UCO Bank plans follow-on offer to raise Rs 400 cr

UCO Bank, according to its Chairman & Managing Director, S K Goel, has decided to raise capital by way of a follow-on public offer (FPO) instead of a Qualified Institutional Placement (QIP), the objective being to broadbase the shareholding.

The bank proposes to issue six crore equity shares at a face value of Rs 10 each. This, coupled with the premium, should help the bank raise about Rs 400 crore, Goel said pointing out that the offer would hit the market by end-May.

Earlier, the bank, at its extraordinary general (EGM) on March 2, had taken shareholder's approval to raise funds either through an FPO or QIP. The bank has already received the approval of its board, Government and the Reserve Bank of India for the FPO.

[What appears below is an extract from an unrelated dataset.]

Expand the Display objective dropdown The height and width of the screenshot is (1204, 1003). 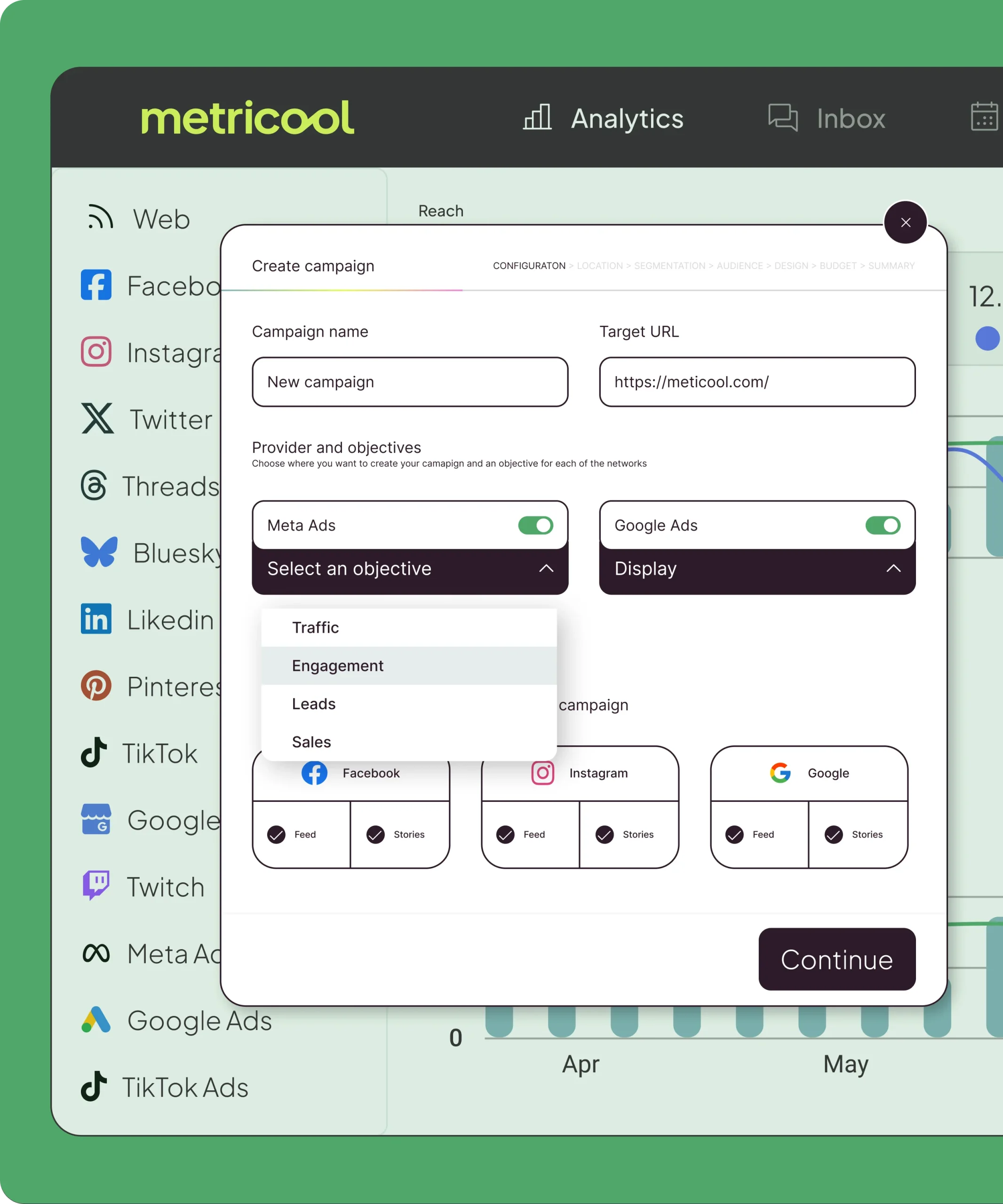point(893,569)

Though QIP was a cheaper route vis-à-vis FPO, the government favoured an FPO on the ground of broadbasing of ownership, unlike QIP where shares would be concentrated in a few hands, Goel said. “The cost for a QIP issue works out to less than one per cent while the same for an FPO is close to three per cent. However, FPO is broad based as compared to QIP,” he observed.

The proposed FPO, when completed, would bring down the government stake in the bank from 63.59% to 58.60%, he said.

UCO Bank, Mr Goel said, was hopeful of receiving capital infusion of Rs 500 crore from the government under the recapitalisation scheme by the end of this fiscal.